The induction of Rush Limbaugh into the Hall of Famous Missourians proved the exception to the rule.
As a rule, induction ceremonies are public celebrations.
Monday's induction of Limbaugh, a conservative radio commentator, was not. It was stealthy and secretive.
The timing of the ceremony was not revealed until shortly before it started, and notification was limited to Republican lawmakers, invited guests and the media. Conspicuously absent were Democratic legislators, who have criticized the addition of Limbaugh to the gallery.
The controversy, in our view, is not about Limbaugh, personally.
A contentious selection was inevitable, given that it is the sole prerogative of a partisan officer-holder, the speaker of the House of Representatives. The office now is held by Rep. Steve Tilley, R-Perryville.
Tilley's decision to cloak the induction ceremony in secrecy is disappointing and timid.

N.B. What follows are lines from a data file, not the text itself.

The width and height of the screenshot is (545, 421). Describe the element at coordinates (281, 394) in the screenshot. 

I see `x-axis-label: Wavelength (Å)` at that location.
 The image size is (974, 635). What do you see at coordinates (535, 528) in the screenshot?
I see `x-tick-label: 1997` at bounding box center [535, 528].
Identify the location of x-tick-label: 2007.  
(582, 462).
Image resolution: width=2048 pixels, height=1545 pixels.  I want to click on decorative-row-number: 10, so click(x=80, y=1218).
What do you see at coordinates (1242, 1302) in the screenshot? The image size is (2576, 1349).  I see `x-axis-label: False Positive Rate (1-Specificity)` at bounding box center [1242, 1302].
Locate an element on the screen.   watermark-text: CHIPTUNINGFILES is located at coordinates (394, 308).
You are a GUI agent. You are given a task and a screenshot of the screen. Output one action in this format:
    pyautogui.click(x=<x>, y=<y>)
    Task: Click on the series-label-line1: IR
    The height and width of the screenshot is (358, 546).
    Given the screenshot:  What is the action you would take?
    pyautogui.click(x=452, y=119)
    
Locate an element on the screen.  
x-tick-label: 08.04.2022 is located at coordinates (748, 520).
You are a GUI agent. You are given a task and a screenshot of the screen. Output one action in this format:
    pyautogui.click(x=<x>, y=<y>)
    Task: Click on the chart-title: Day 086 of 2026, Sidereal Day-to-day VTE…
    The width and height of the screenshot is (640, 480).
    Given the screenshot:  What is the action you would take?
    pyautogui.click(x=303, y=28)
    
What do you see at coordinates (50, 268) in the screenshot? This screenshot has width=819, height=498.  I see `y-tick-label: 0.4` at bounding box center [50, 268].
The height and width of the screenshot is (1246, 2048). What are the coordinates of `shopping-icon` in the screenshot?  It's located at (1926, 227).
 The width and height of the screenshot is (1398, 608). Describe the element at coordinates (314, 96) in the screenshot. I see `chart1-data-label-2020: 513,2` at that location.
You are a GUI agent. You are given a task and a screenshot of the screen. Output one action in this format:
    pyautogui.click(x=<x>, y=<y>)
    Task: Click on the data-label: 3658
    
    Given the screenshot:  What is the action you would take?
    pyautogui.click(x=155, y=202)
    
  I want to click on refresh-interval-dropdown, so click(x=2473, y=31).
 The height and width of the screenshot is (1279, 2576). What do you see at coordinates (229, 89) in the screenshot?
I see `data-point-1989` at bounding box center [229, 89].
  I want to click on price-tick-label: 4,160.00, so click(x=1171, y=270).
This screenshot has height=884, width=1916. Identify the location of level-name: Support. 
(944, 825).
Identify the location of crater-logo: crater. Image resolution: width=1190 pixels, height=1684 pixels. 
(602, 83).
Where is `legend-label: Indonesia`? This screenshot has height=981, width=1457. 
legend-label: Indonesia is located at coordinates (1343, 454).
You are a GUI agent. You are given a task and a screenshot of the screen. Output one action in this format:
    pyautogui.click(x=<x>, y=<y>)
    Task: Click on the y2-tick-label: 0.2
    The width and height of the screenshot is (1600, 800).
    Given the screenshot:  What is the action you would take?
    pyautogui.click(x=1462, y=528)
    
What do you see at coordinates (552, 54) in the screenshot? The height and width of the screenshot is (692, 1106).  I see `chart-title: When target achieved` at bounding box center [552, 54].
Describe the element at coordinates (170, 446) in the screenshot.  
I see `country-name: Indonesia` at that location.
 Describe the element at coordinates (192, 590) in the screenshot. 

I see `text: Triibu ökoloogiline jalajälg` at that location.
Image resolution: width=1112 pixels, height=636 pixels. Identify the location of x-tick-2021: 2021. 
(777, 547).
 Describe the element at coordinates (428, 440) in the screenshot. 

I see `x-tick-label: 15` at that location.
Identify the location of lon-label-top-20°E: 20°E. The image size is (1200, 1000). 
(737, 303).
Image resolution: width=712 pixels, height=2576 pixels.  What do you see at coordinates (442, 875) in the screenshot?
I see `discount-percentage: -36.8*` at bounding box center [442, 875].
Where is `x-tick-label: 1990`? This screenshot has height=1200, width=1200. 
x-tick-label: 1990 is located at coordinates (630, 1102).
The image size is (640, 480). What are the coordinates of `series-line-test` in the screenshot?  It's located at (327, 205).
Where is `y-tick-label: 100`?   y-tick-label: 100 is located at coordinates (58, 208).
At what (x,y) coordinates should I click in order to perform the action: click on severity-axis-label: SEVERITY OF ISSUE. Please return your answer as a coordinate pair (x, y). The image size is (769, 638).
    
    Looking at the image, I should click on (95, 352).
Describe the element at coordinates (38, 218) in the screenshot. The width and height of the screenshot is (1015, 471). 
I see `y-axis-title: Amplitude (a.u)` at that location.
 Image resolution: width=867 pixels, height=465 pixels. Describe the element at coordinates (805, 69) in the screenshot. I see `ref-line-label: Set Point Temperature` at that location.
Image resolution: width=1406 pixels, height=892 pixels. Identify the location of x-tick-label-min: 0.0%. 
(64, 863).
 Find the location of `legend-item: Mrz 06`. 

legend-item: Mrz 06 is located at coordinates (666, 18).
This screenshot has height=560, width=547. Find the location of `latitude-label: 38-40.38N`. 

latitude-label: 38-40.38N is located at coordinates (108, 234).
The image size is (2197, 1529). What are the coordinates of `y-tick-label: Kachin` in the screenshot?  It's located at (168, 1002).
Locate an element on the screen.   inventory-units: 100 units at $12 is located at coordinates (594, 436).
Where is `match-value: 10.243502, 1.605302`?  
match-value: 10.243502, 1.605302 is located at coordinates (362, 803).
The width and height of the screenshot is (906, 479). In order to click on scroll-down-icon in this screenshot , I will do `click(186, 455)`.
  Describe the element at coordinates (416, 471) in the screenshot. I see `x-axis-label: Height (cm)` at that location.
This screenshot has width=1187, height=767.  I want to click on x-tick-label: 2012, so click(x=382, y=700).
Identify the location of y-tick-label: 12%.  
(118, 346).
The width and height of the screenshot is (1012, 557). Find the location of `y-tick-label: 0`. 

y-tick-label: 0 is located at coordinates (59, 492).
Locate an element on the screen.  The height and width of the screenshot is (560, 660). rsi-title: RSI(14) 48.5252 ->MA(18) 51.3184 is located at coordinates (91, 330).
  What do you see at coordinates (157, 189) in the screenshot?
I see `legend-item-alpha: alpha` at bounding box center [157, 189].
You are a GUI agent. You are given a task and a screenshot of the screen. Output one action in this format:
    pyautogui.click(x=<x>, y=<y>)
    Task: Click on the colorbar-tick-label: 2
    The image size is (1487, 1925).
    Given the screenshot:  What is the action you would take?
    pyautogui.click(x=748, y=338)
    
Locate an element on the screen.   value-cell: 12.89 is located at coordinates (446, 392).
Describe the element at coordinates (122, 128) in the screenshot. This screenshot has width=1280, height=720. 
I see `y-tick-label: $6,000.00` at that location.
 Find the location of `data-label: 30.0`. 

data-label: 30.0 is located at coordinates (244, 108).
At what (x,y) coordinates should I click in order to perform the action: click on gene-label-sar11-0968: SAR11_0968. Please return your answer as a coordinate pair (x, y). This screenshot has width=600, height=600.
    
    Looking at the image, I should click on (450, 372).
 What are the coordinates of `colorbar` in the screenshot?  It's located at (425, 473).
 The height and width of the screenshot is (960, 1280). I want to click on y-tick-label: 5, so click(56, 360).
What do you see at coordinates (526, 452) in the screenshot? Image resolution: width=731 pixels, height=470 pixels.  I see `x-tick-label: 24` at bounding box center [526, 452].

His Democratic colleague - House Minority Leader Mike Talboy of Kansas City - said: "The secrecy and exclusion of the public demonstrates that even Republicans are embarrassed ..."
An upside of this episode is it has raised the more important issue of who or what controls the space in the third-floor Capitol Rotunda where the Hall of Famous Missourians is located.
We believe, and Gov. Jay Nixon agrees, that authority is vested in the Missouri State Capitol Commission, an 11-member panel that includes lawmakers from both political parties and citizens with an interest in history.
The governor's office has released a three-page memo detailing a review of applicable laws and policies. Nixon spokesman Scott Holste said: "Based on the findings of the Office of Administration review, the governor looks forward to working with the Board of Public Buildings and the State Capitol Commission to review the purpose and governance of the Hall of Famous Missourians and to develop a comprehensive strategy regarding where all busts, statues and other monuments are displayed in the Capitol."
The commission, ultimately, is empowered to determine whether Limbaugh's bust joins others in the Hall of Famous Missourians.
And future House speakers would be wise to consult the panel to determine whether nominees are eligible to be enshrined.